The other major group of people on whom this technique works, and at whom it it often aimed, are fellow religionists who have invested so much of themselves in their religion that the cognitive dissonance which results in learning science is too difficult to cope with, so avoidance strategies are readily adopted. Very often too these people will be earning their living from religion so will have made more than just a psychological investment.

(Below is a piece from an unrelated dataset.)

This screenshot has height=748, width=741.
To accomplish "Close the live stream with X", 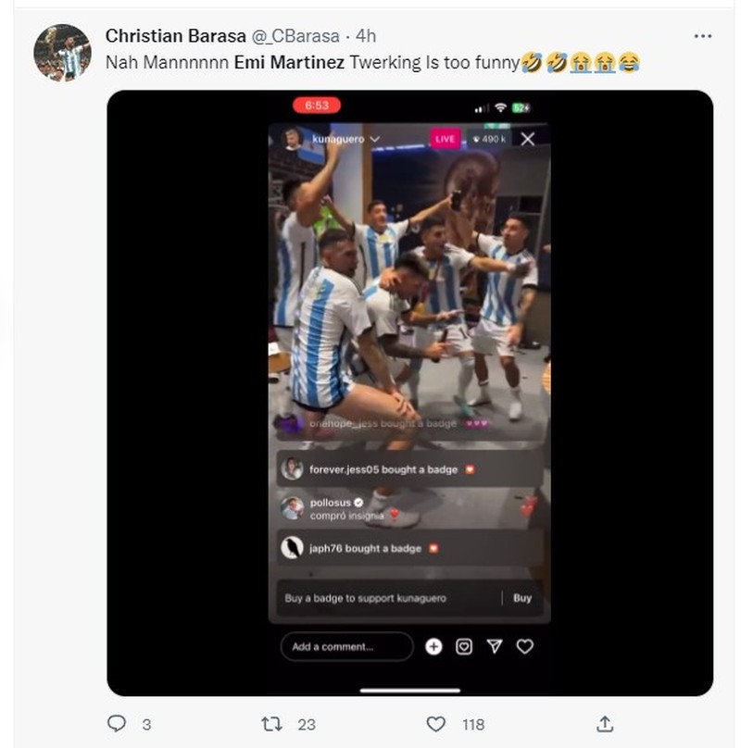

Look beyond the straw man to the motives of those who assiduously create them and what do we see? We see people who know they need to create straw men to attack in the first place. What we don't see are people who have seriously looked at the science itself and made an effort to understand it, and who may be genuinely puzzled by it or genuinely mistaken about it. We see people who, if they have looked at all, have only looked for things to parody and misrepresent and have obviously had little regard for the way the body of science grows and develops, so that, for example, a book or paper, or even a popular magazine article from many years ago will be presented as current theory. And of course there will be the deliberate confusion of even the meanings of words where there is more than one current definition, such as the different popular and scientific meanings of the word 'theory' and 'law'.
Perhaps more than any other fallacy, the Straw Man Fallacy exemplified both the dishonesty of creationist and religious apologists and the naive ignorance and intellectual indolence of their credulous victims.